Although during prior political discussions I decided not to listen to that little voice inside that didn’t want to say anything that might cause me to be disliked, this time that voice wasn’t there. At all. Love me, hate me? I didn’t care. I was right, I knew it, and that’s what mattered. Furthermore, I wanted to make my points enough to engage that part of my brain that made them but not enough to stress about it. If for an instant or so it looked like there was a remote possibility she’d get the upper hand, I calmly neutralized it. This shows me that I am in fact becoming more the man I want to be.
I found the blasé way in which she treated her boyfriend downright hilarious. It was difficult stifling my laughter.
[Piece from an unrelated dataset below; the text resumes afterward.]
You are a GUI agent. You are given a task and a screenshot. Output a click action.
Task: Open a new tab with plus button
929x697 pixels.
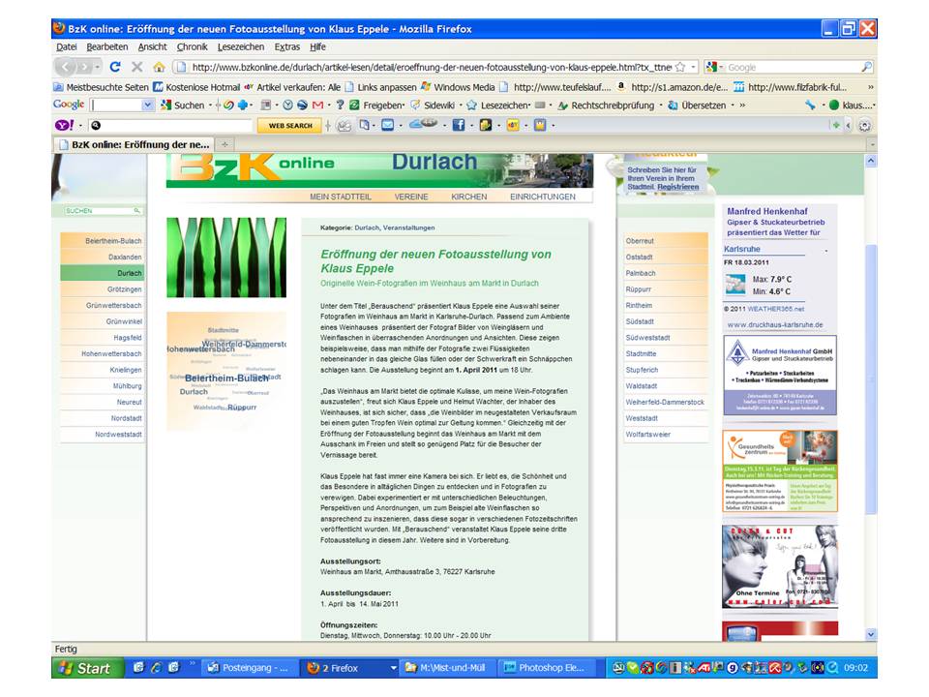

If I encounter her again, I’m curious about what will happen. If she says she hates me, I’ll tell her to join the club. “No, literally. Do you want to join the club? I’ll have the local chapter president get in touch with you. I think ‘Martel’s Despisers’ (sounds better with my real name) meets every other Sunday or something.” Moreover, would a random woman waking up to me and slapping me serve as some sort of “social proof”? I’ve been holed up at home or Starbucks writing a lot lately, but this isn’t exactly a huge city so I may well find out.
I have no idea what her name is.
Anyhow, I’m plodding along with my book, having fun but wishing I had a lot more time to devote to it. And I miss blogging. That’s why I wrote this.
God bless you all.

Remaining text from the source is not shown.